La loi n’étant pas que restrictive et punitive, elle propose aussi les “greffes” d’enfant que réalise l’adoption. Depuis peu, de nouvelles dispositions légales ont institué en Italie des familles adoptives où l’enfant conserve des contacts avec sa famille d’origine (le plus souvent réduite à la mère). Un étayage psychologique et des démarches d’adaptation du cadre apparaissent alors nécessaires pour dégager l’enfant des conflits déchirants qui stérilisent sa vie psychique et affective. Maria-Grazia Fusacchia nous présente un cas illustratif de cette problématique et des aménagements techniques mis en œuvre.  

 Le chapitre Crime dans la famille rassemble trois articles sous sa bannière: l’article historique de Bernard Savin a été publié en 2001 dans Le Divan familial n°6. Cet auteur, muni d’une solide expérience du travail psychologique en milieu carcéral, y compris sur un mode familial, pose ainsi d’emblée la relation entre crime et famille, titre de son article: «…quelles que soient sa forme et sa victime, tout crime a un retentissement familial.
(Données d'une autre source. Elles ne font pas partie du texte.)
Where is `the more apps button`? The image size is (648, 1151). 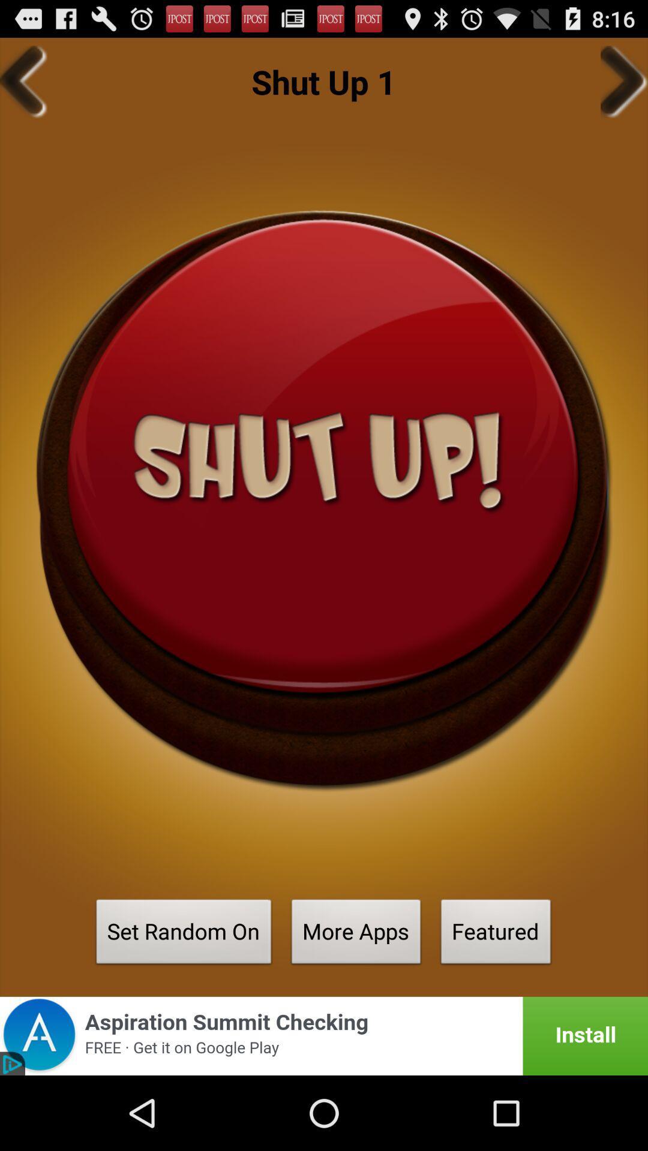
the more apps button is located at coordinates (356, 935).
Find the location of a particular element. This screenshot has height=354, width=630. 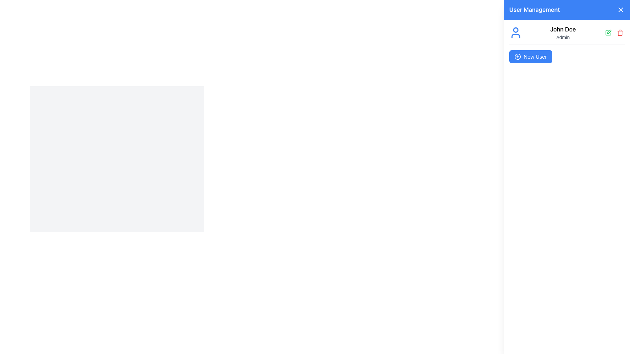

the text label that displays 'Admin', which is a small, gray-colored font positioned under the name 'John Doe' in the 'User Management' section is located at coordinates (563, 37).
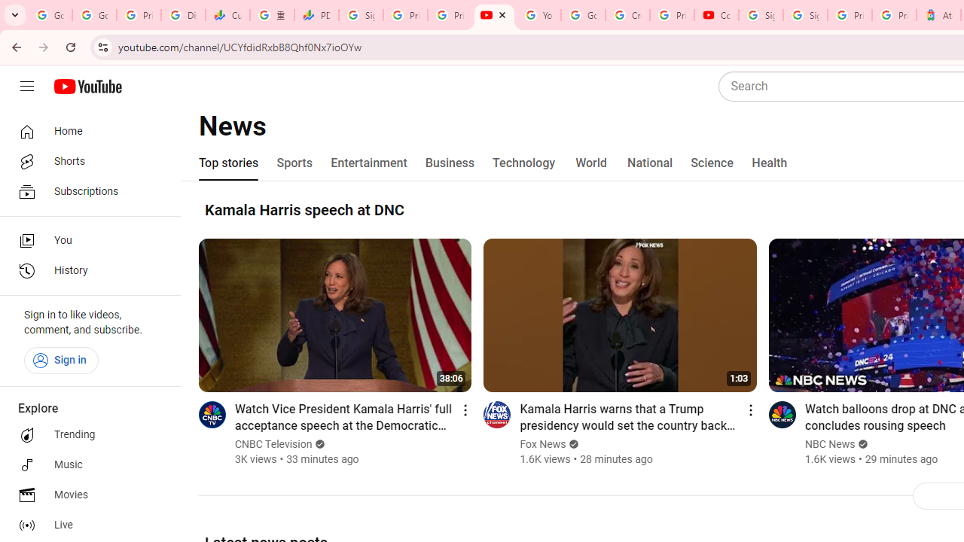 This screenshot has height=542, width=964. I want to click on 'Privacy Checkup', so click(449, 15).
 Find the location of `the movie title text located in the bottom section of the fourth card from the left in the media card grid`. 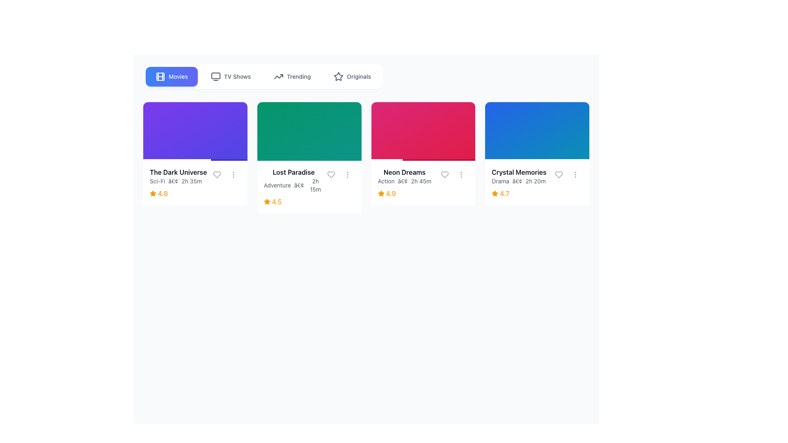

the movie title text located in the bottom section of the fourth card from the left in the media card grid is located at coordinates (518, 172).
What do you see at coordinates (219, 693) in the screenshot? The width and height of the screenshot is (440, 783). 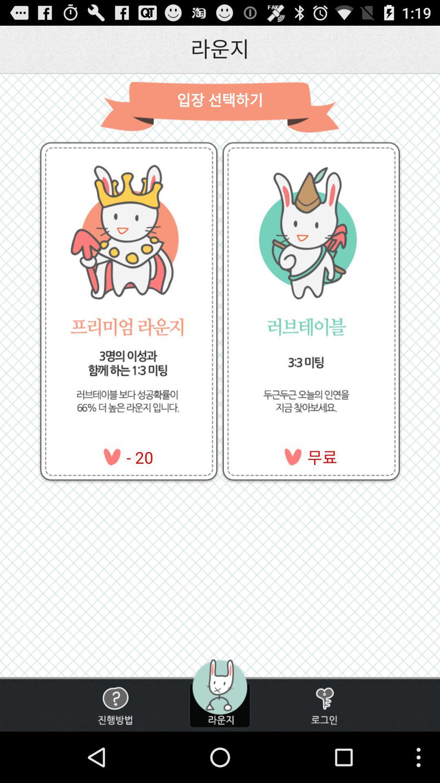 I see `menu icon` at bounding box center [219, 693].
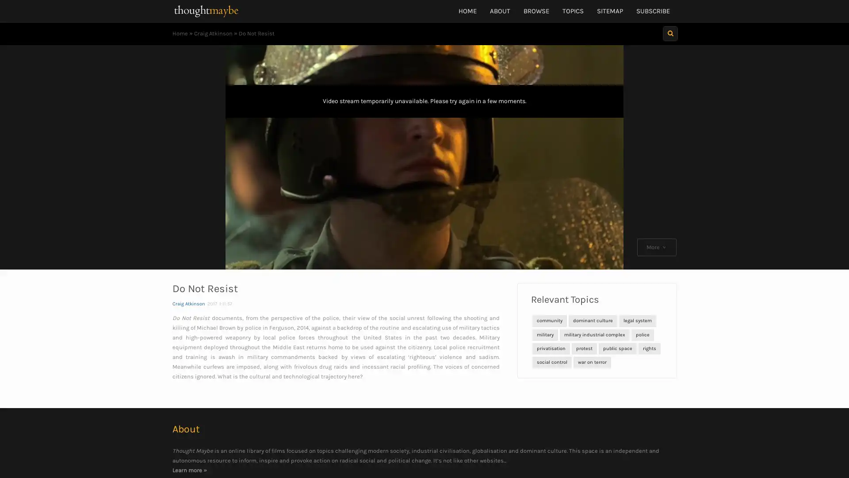 The width and height of the screenshot is (849, 478). Describe the element at coordinates (237, 260) in the screenshot. I see `Play` at that location.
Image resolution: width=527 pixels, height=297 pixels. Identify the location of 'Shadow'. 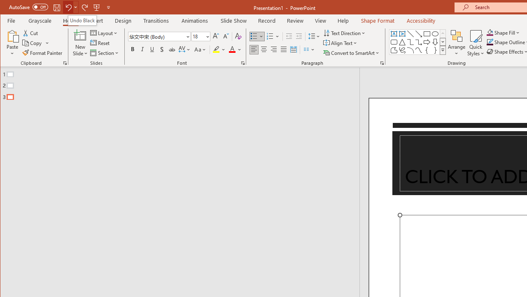
(162, 49).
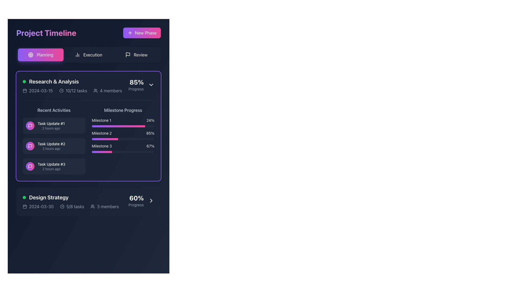  Describe the element at coordinates (45, 55) in the screenshot. I see `the 'Planning' navigation tab located in the top navigation bar to switch the view to planning tasks` at that location.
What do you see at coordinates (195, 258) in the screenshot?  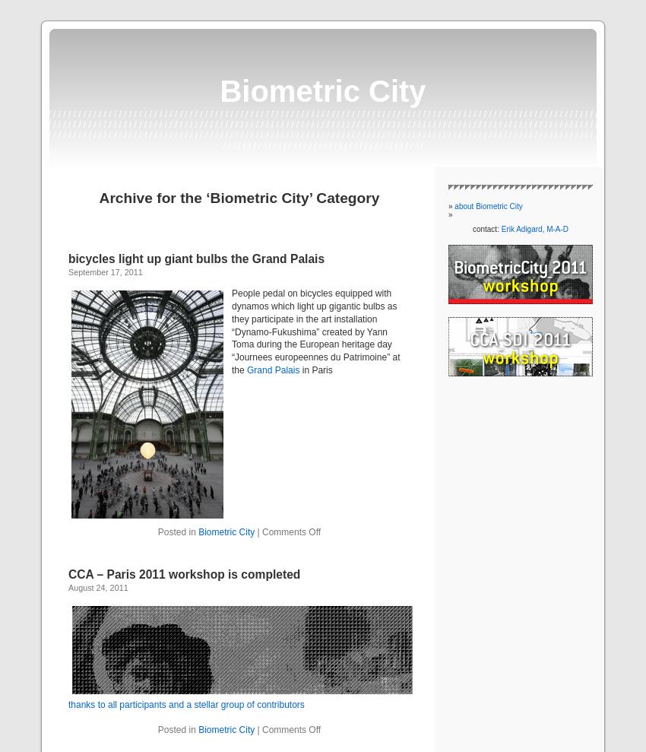 I see `'bicycles light up giant bulbs the Grand Palais'` at bounding box center [195, 258].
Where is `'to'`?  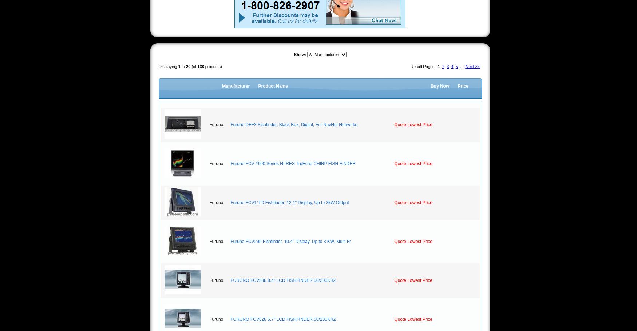
'to' is located at coordinates (183, 66).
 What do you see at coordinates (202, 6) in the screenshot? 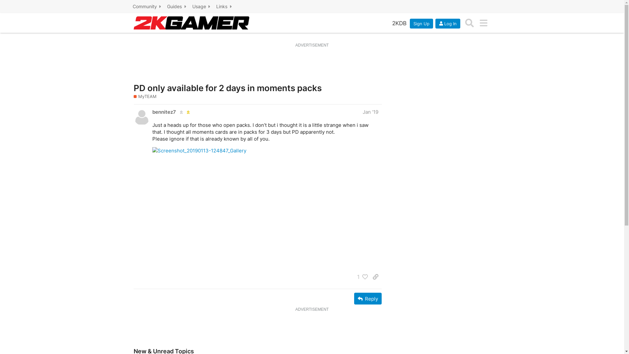
I see `'Usage'` at bounding box center [202, 6].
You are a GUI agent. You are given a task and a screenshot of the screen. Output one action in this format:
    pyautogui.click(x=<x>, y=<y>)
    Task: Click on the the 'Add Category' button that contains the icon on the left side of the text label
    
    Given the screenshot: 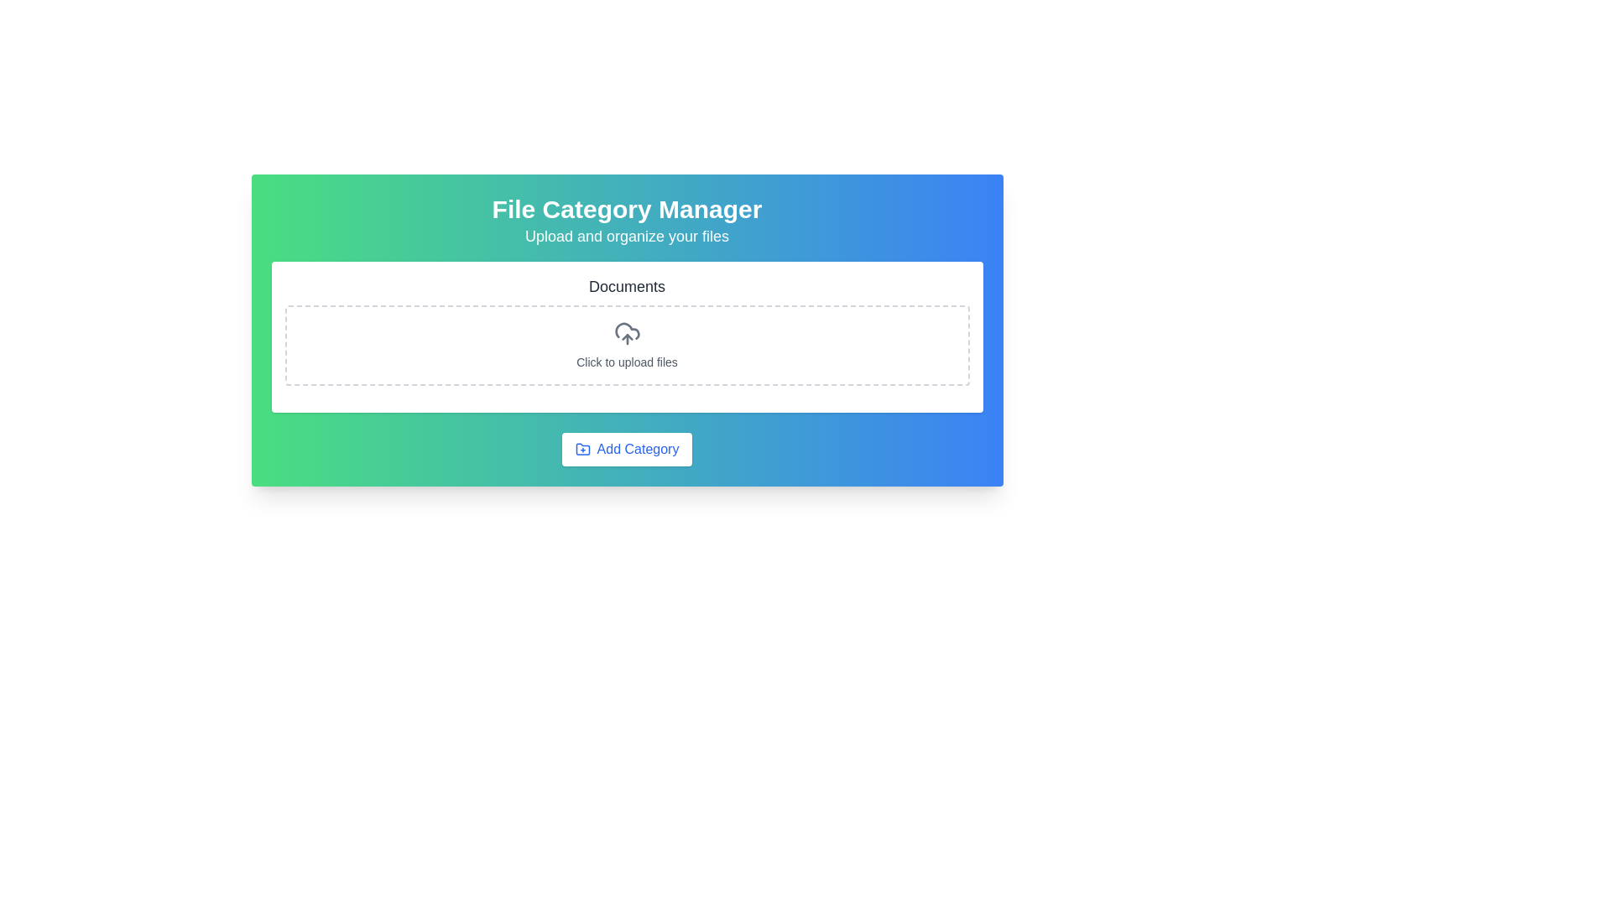 What is the action you would take?
    pyautogui.click(x=582, y=449)
    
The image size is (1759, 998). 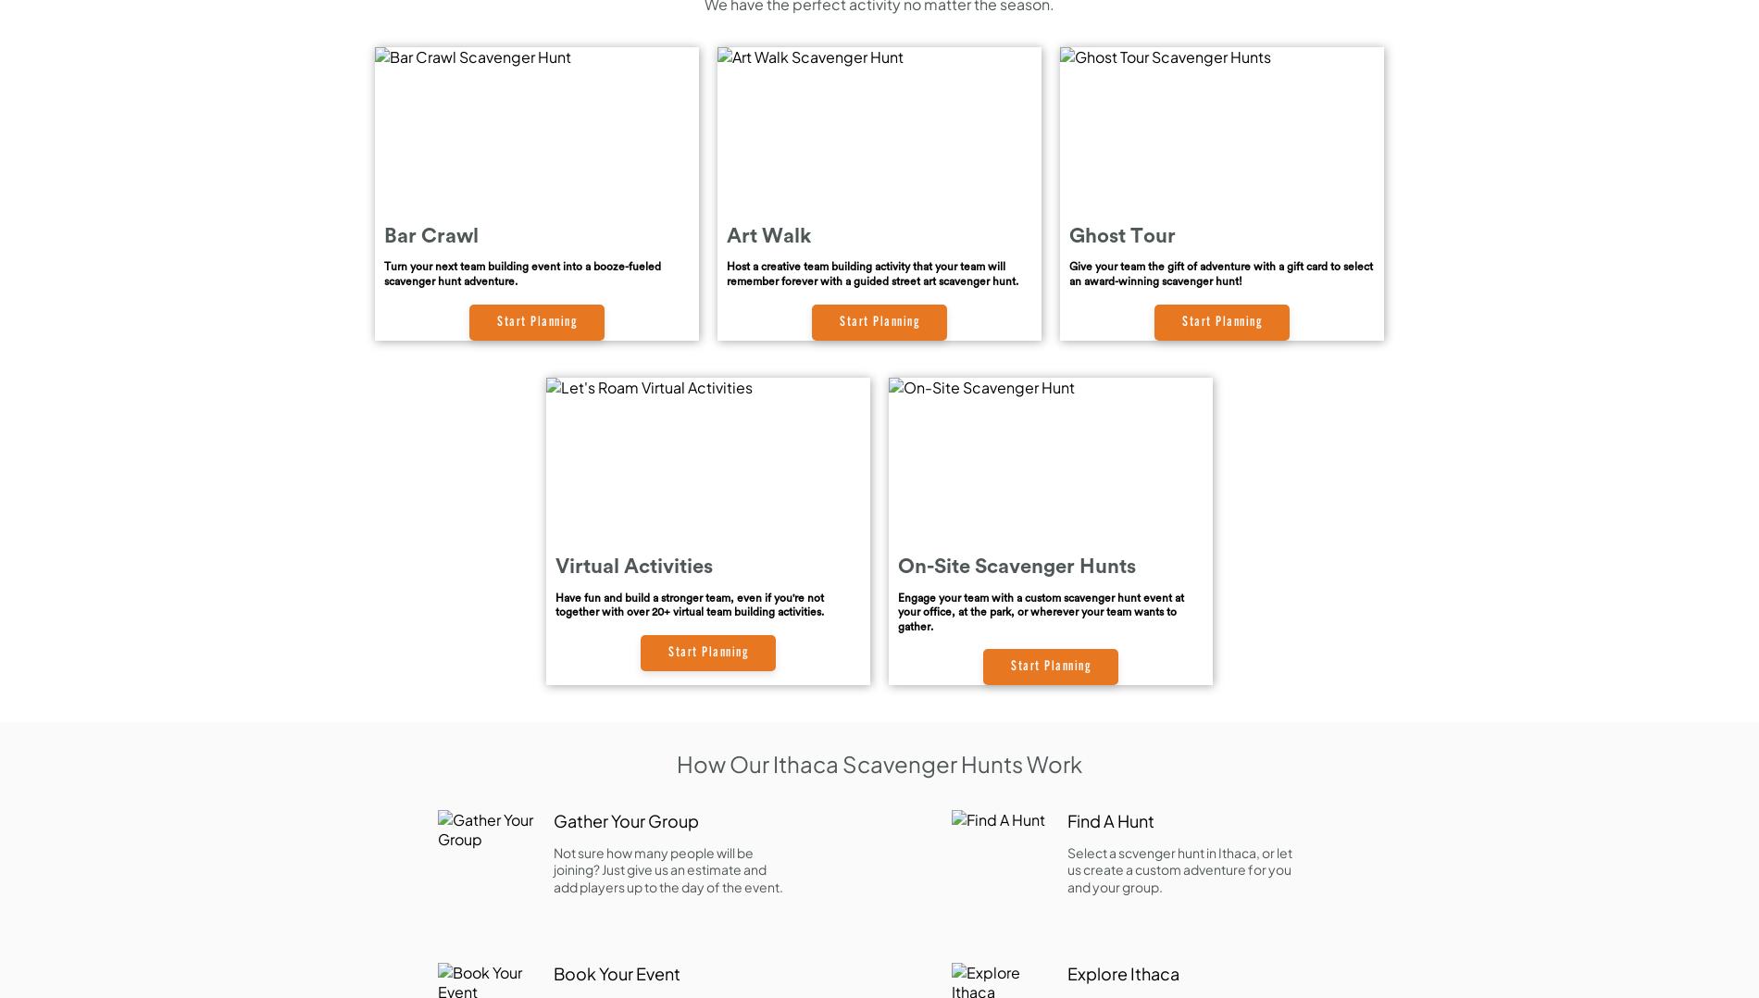 What do you see at coordinates (1121, 973) in the screenshot?
I see `'Explore Ithaca'` at bounding box center [1121, 973].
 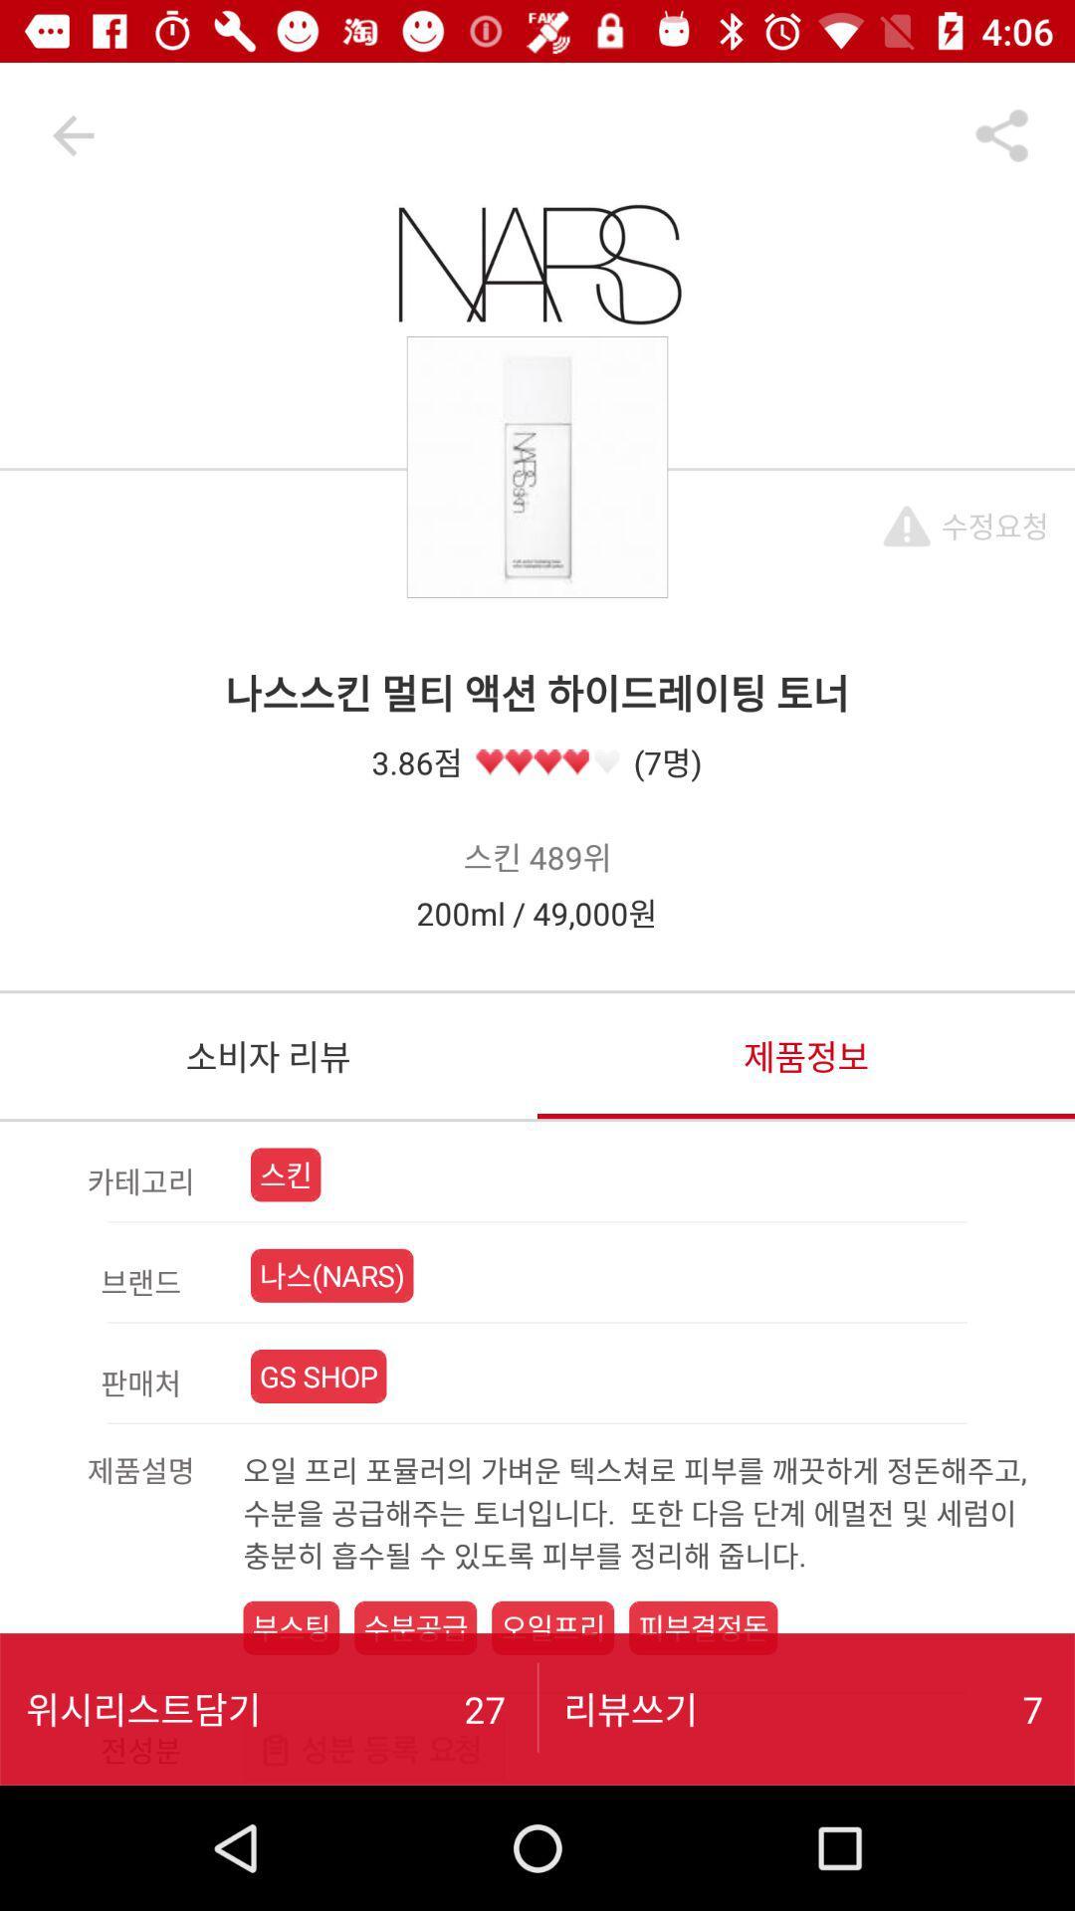 I want to click on the share icon, so click(x=1001, y=134).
Il parle à la famille et parle de la famille». L’hypothèse d’une reprise élaborative d’un traumatisme transgénérationnel y est examinée et alimentée par le cas d’une thérapie familiale conduite en prison.  

Suivent deux articles qui abordent la question de l’infanticide selon des angles de vue différents. Magali Ravit présente une revue des travaux majeurs sur le thème, en commençant par la réinterprétation du mythe de Médée. Elle différencie les meurtres d’enfants perpétrés très précocement, souvent en rapport avec la précarité et l’inexpérience de la mère, de ceux qui relèvent d’une pathologie mélancolique sousjacente, où le sacrifice de l’enfant servirait “de contre-investissement à la douleur aliénante”. Elle s’appuie pour cela sur deux situations cliniques rencontrées en milieu carcéral. De leur côté, Sonia Harrati et David Vavassori explorent les ressorts intrapsychiques de la dynamique meurtrière de l’enfant quand “le filicide vient réactualiser les aspects primitifs et indifférenciés du sujet ainsi que des traumas demeurés sous silence contaminant les liens conjugaux et intra-intrafamiliaux.”  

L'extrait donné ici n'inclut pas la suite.